La Poste prise en défaut sur le devoir de vigilance
C’est une première judiciaire : La Poste a été condamnée, mardi 5 décembre, à améliorer la mise en œuvre de la loi de 2017 sur le devoir de vigilance des entreprises en matière de risques humains et environnementaux, dans un dossier impliquant l’emploi de travailleurs sans papiers par des sous-traitants.
Le groupe, dont le capital est contrôlé à 66 % par la Caisse des dépôts et 34 % par l’Etat, devra donc améliorer sa « cartographie des risques » et les dispositifs de suivi et d’alerte censés la compléter.
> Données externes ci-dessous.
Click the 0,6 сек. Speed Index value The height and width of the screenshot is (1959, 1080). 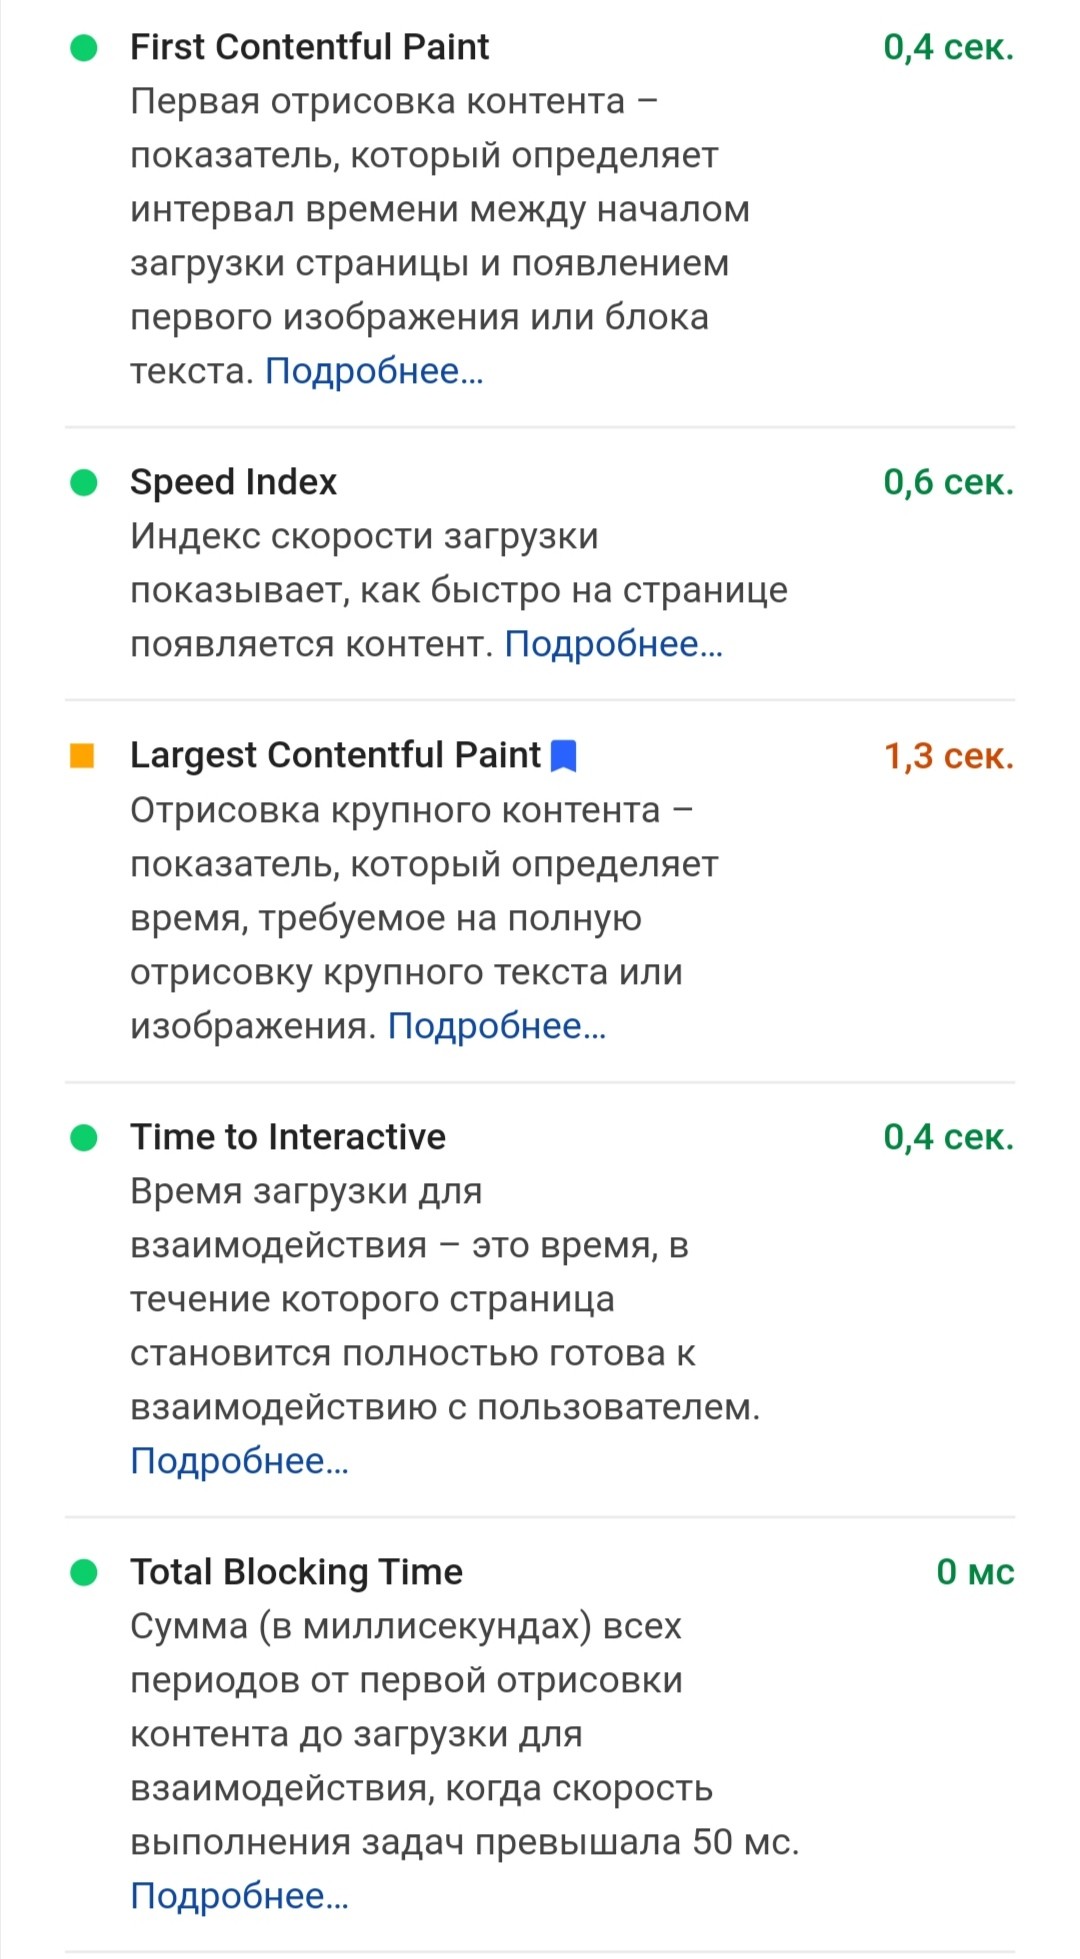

A l’origine de cette décision, la mise en demeure de La Poste, en 2020, par le syndicat SUD-PTT, qui considérait que les documents publiés par l’entreprise ne répondaient pas aux exigences légales, entre autres en matière de recours à la sous-traitance.
« Nous avons été alertés en 2019 par un collectif de la plate-forme Chronopost d’Alfortville (Val-de-Marne) sur le fait que des sans-papiers, sous-traitants de l’entreprise Derichebourg, y travaillaient de nuit en s’échangeant des papiers et des badges, explique Nicolas Galépides, responsable fédéral de SUD-PTT. Et deux ans après, le même schéma s’est reproduit chez DPD, une filiale de La Poste. »
« Des procédures d’évaluation des sous-traitants »
Sur le recours à des sans-papiers, le tribunal judiciaire de Paris constate, entre autres, que la cartographie des risques établie par La Poste « ne fait nullement ressortir l’existence de risques liés au travail illégal », ce qui justifie de lui imposer d’établir « des procédures d’évaluation des sous-traitants en fonction des risques précis identifiés ». « Le message envoyé à l’entreprise par le tribunal, c’est : “Il faut vous mettre au boulot” », conclut M. Galépides.
Le tribunal a toutefois rejeté plusieurs demandes de SUD-PTT. Il a notamment refusé de contraindre La Poste à rendre publique la liste de ses sous-traitants et fournisseurs et de lui imposer la mise en œuvre des mesures de prévention du travail dissimulé.
Rejetée également la demande du syndicat d’une astreinte financière de 50 000 euros par jour de retard dans l’amélioration du plan de vigilance, le tribunal prenant acte d’une « évolution notable, dans le cadre d’une démarche dynamique d’amélioration » depuis 2021.
Le groupe public, qui a pris acte du jugement sans se prononcer dans l’immédiat sur un éventuel appel, dit regretter que la loi de 2017 n’ait « fait l’objet d’aucun décret d’application ou de lignes directrices, laissant les entreprises qui y sont soumises dans une grande incertitude juridique » en attendant l’adoption d’une directive européenne en la matière.